Gene coexpression analysis reveals key pathways and hub genes related to late-acting self-incompatibility in Camellia oleifera

Introduction Self-incompatibility (SI) is an important strategy for plants to maintain abundant variation to enhance their adaptability to the environment. Camellia oleifera is one of the most important woody oil plants and is widely cultivated in China. Late acting self-incompatibility (LSI) in C. oleifera results in a relatively poor fruit yield in the natural state, and understanding of the LSI mechanism remains limited. Methods To better understand the molecular expression and gene coexpression network in the LSI reaction in C. oleifera , we conducted self- and cross-pollination experiments at two different flower bud developmental stages (3–4 d before flowering and 1 d before flowering), and cytological observation, fruit setting rate (FSR) investigation and RNA-Seq analysis were performed to investigate the mechanism of the male −female interaction and identify hub genes responsible for the LSI in C. oleifera . Results Based on the 21 ovary transcriptomes, a total of 7669 DEGs were identified after filtering out low-expression genes. Weighted gene coexpression network analysis (WGCNA) divided the DEGs into 15 modules. Genes in the blue module (1163 genes) were positively correlated with FSR, and genes in the pink module (339 genes) were negatively correlated with FSR. KEGG analysis indicated that flavonoid biosynthesis, plant MAPK signaling pathways, ubiquitin-mediated proteolysis, and plant-pathogen interaction were the crucial pathways for the LSI reaction.
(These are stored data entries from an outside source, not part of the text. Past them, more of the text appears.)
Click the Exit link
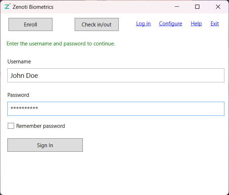The image size is (229, 195). pos(215,24)
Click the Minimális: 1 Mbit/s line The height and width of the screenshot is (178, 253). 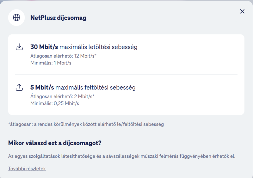(51, 63)
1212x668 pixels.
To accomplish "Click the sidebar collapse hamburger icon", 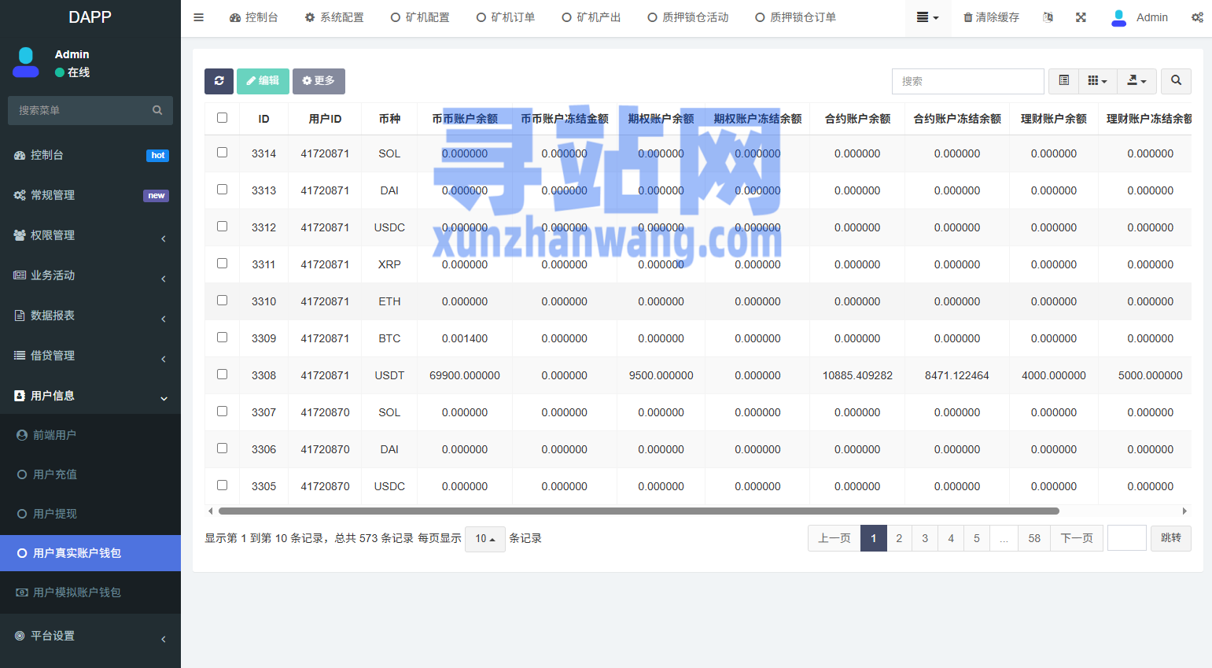I will 199,17.
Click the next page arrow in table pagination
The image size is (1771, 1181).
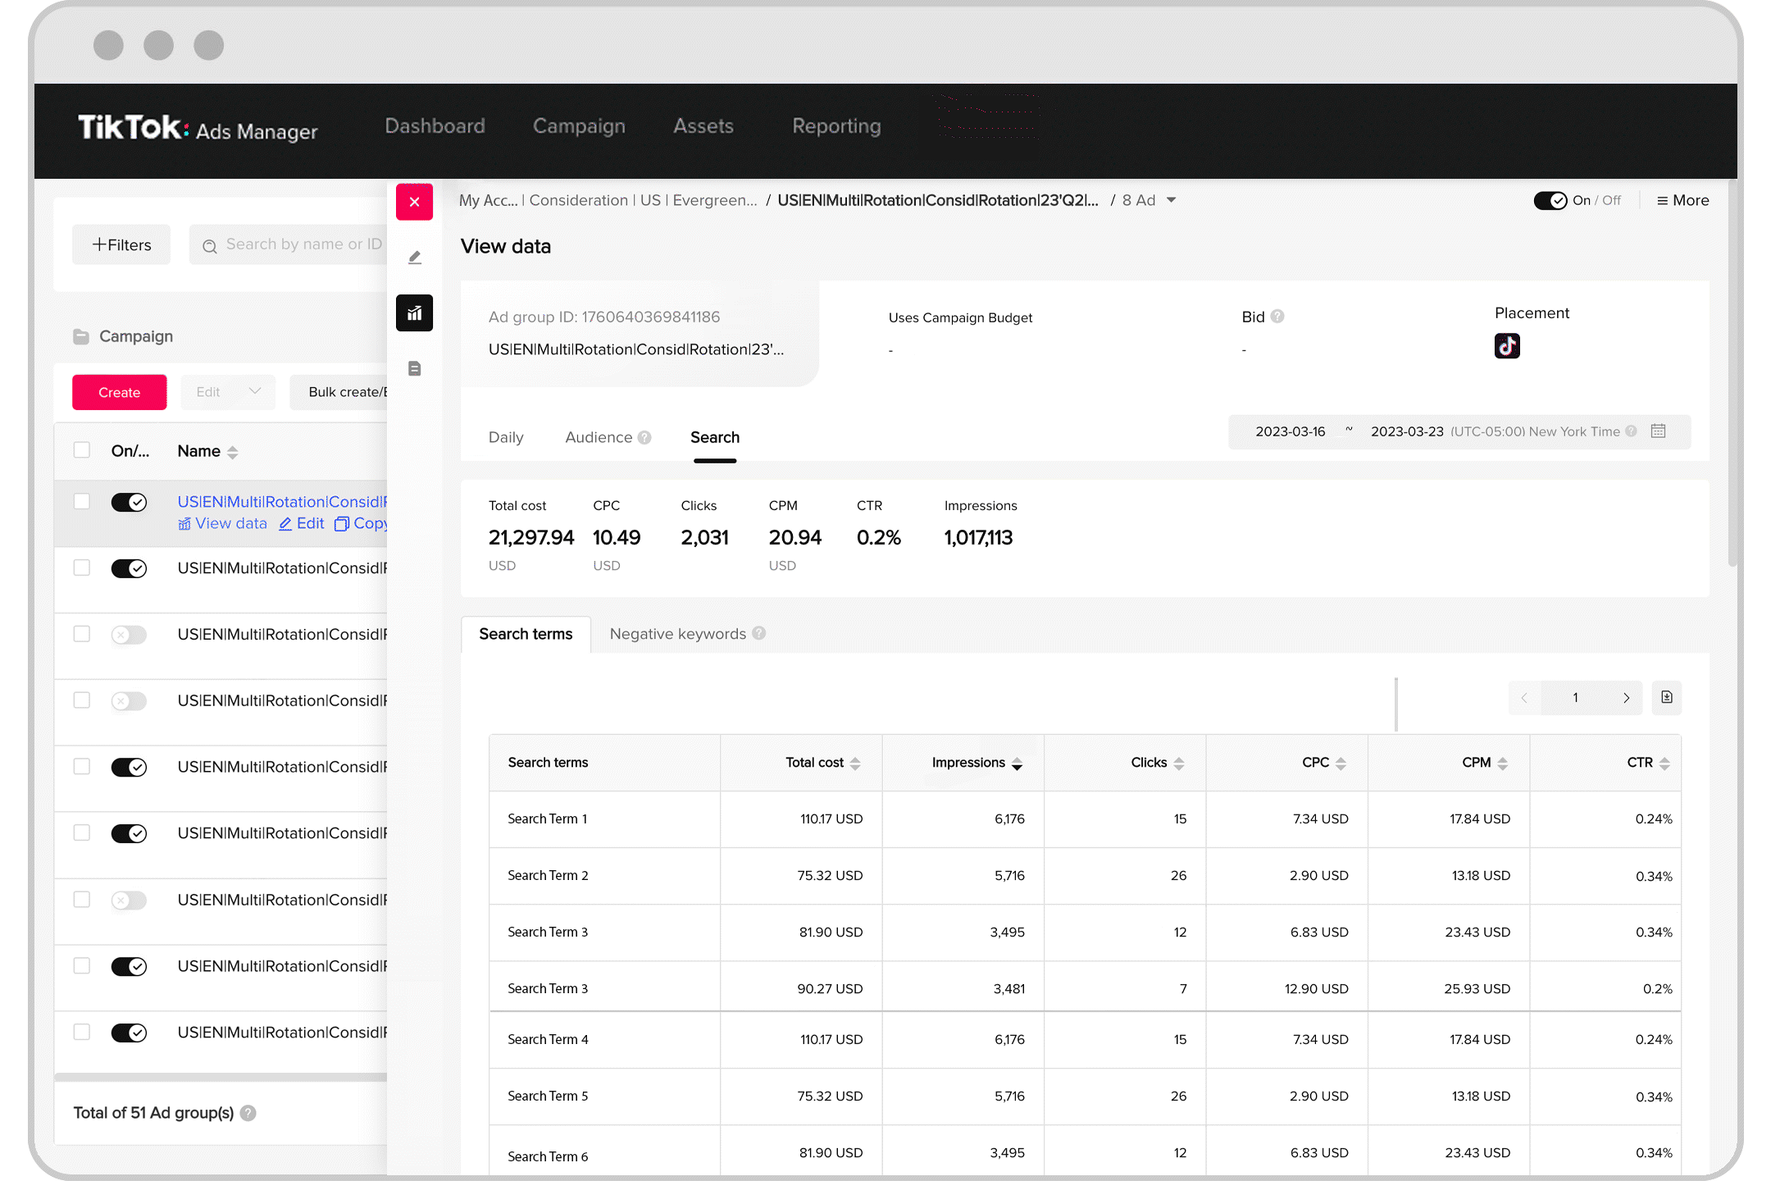1625,697
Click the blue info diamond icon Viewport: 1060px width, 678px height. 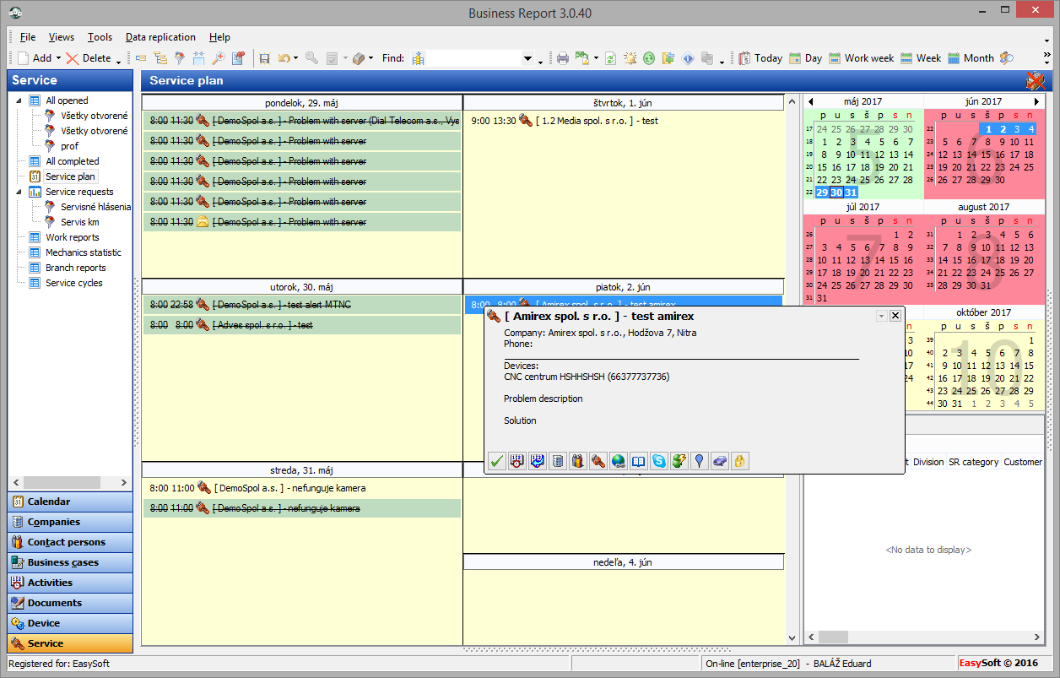tap(688, 58)
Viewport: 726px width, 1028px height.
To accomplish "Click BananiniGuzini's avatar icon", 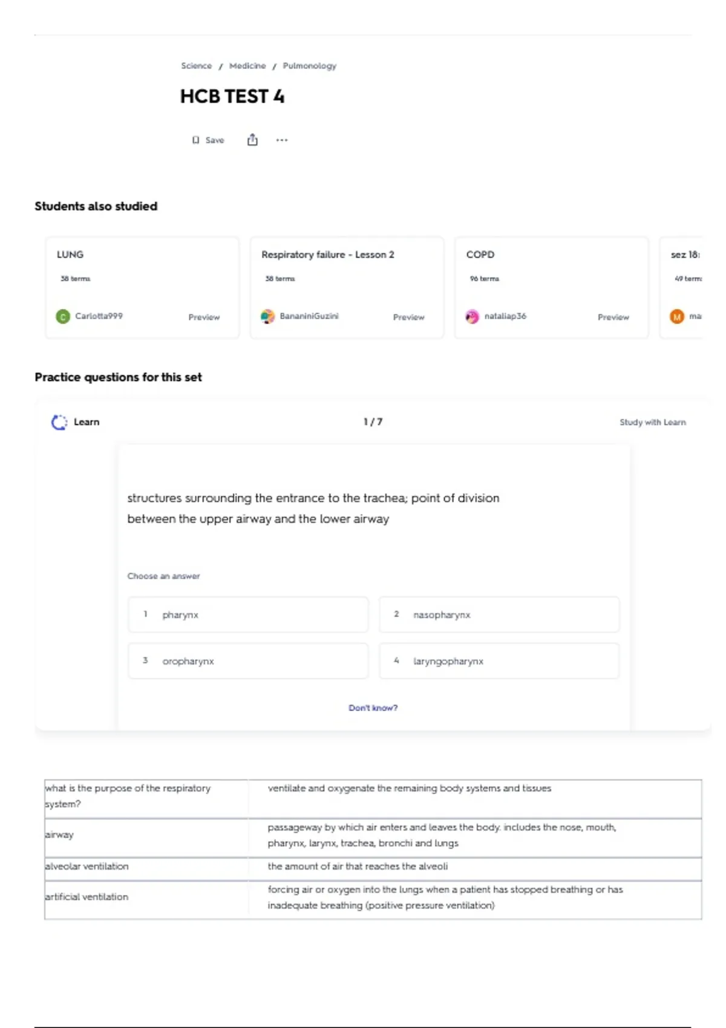I will 267,316.
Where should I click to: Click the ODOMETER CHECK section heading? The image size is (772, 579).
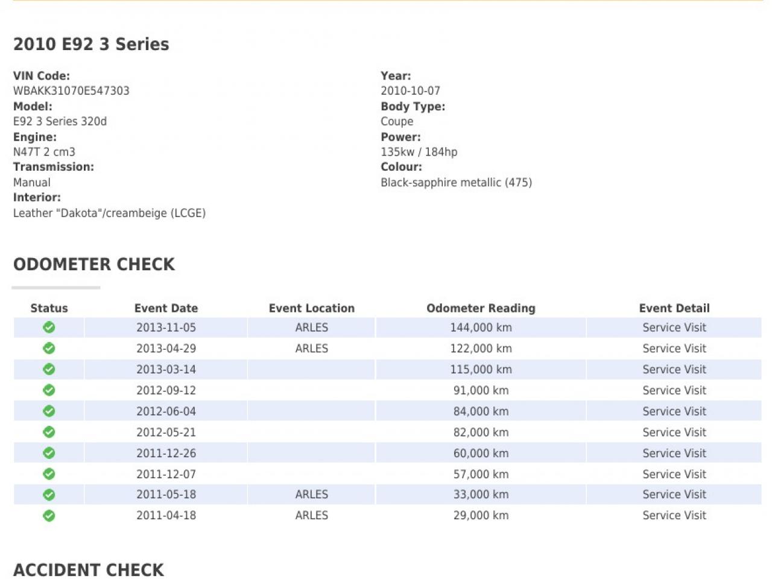tap(94, 265)
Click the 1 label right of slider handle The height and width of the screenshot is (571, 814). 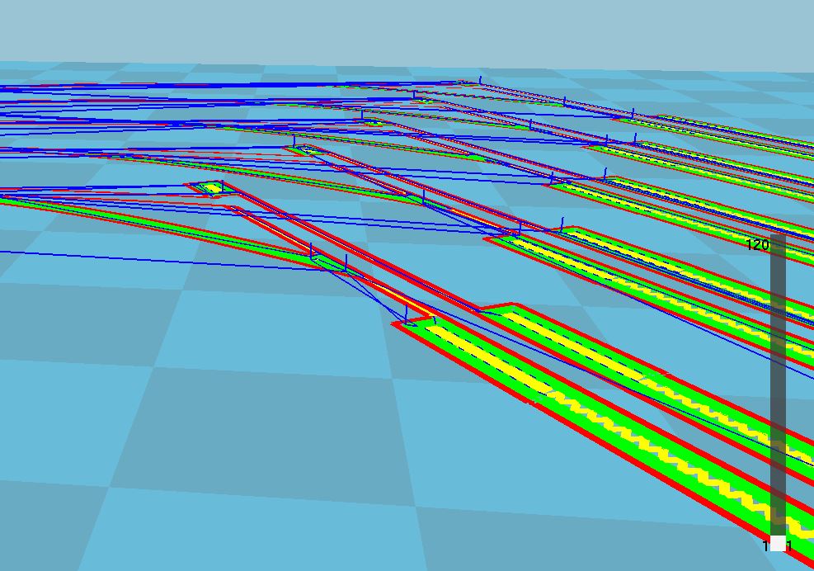pyautogui.click(x=790, y=545)
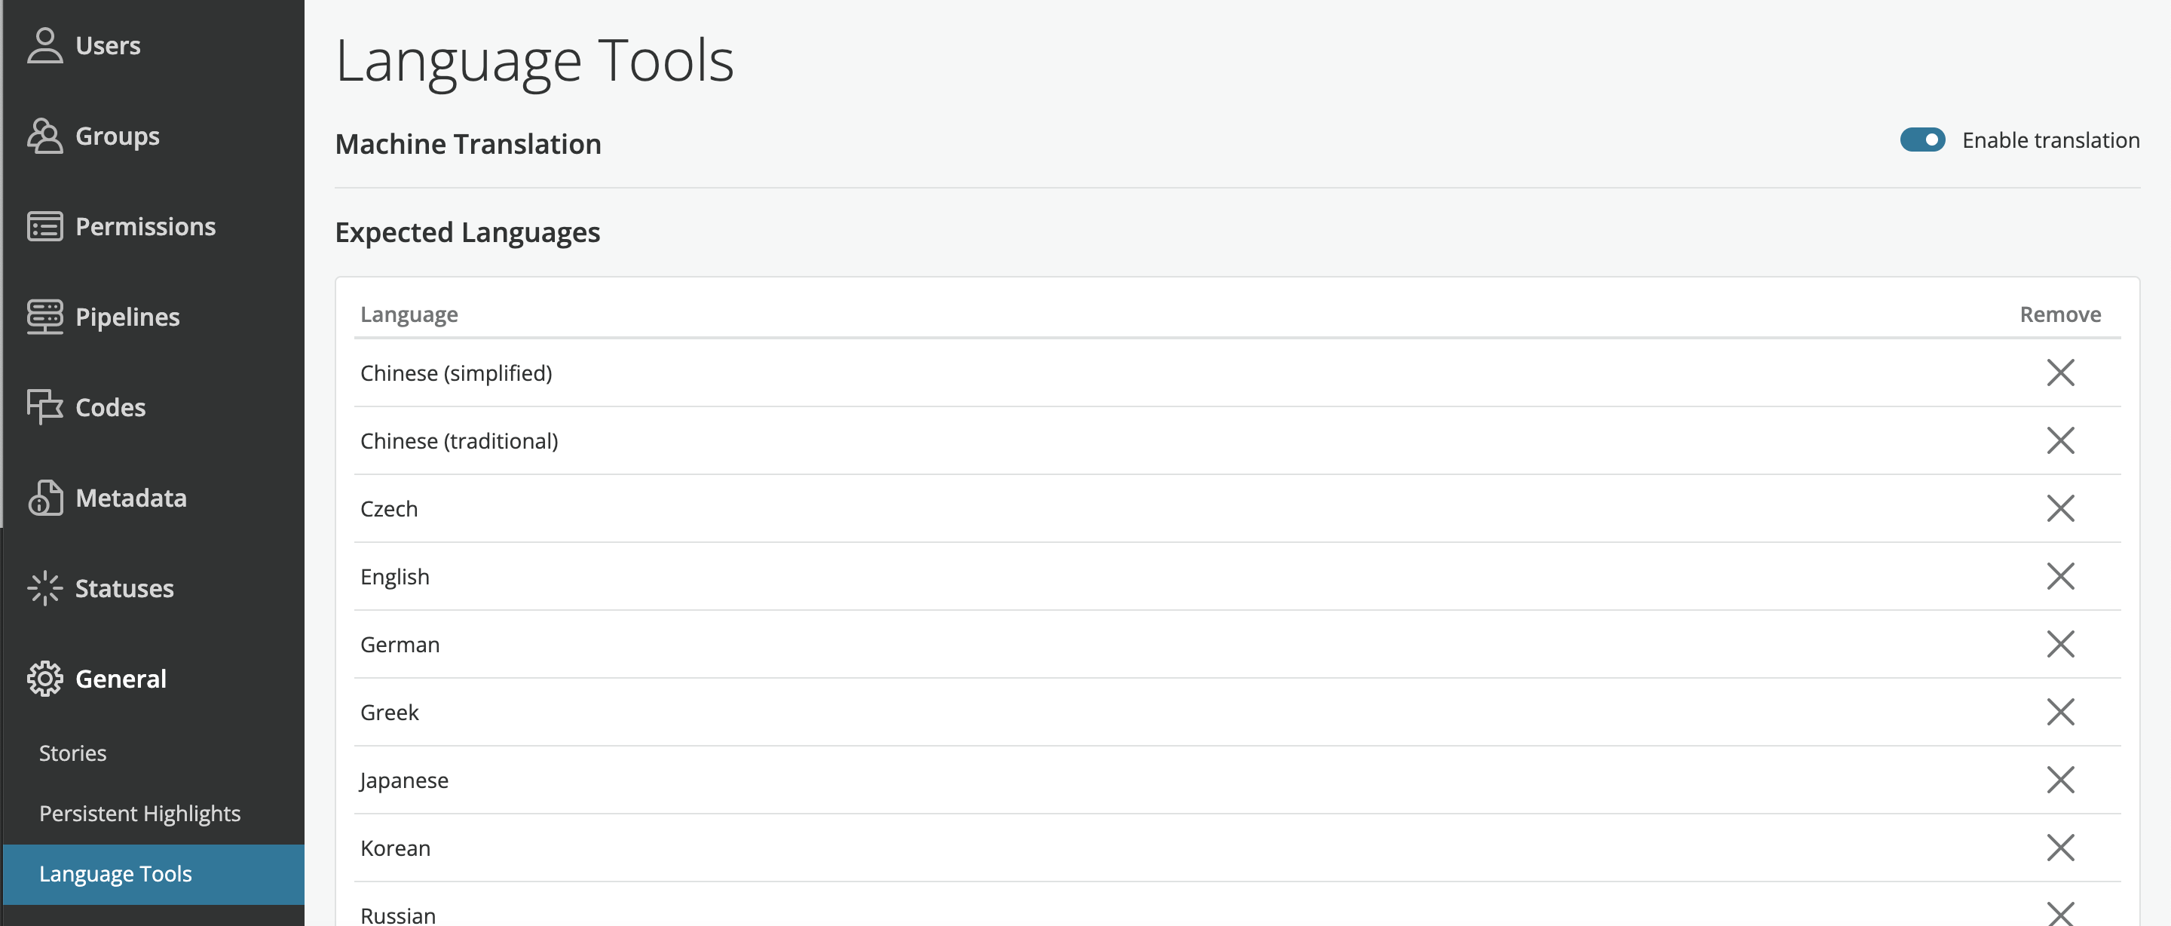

Fifty four transcription factors (TFs) were obtained in the two key modules, and WRKY and MYB were potentially involved in the LSI reaction in C. oleifera . Network establishment indicated that genes encoding G-type lectin S-receptor-like serine (lecRLK), isoflavone 3’-hydroxylase-like (CYP81Q32), cytochrome P450 87A3-like (CYP87A3), and probable calcium-binding protein (CML41) were the hub genes that positively responded to the LSI reaction. The other DEGs inside the two modules, including protein RALF-like 10 (RALF), F-box and pectin acetylesterase (MTERF5), might also play vital roles in the LSI reaction in C. oleifera . Discussion Overall, our study provides a meaningful resource for gene network studies of the LSI reaction process and subsequent analyses of pollen−pistil interactions and TF roles in the LSI reaction, and it also provides new insights for exploring the mechanisms of the LSI response.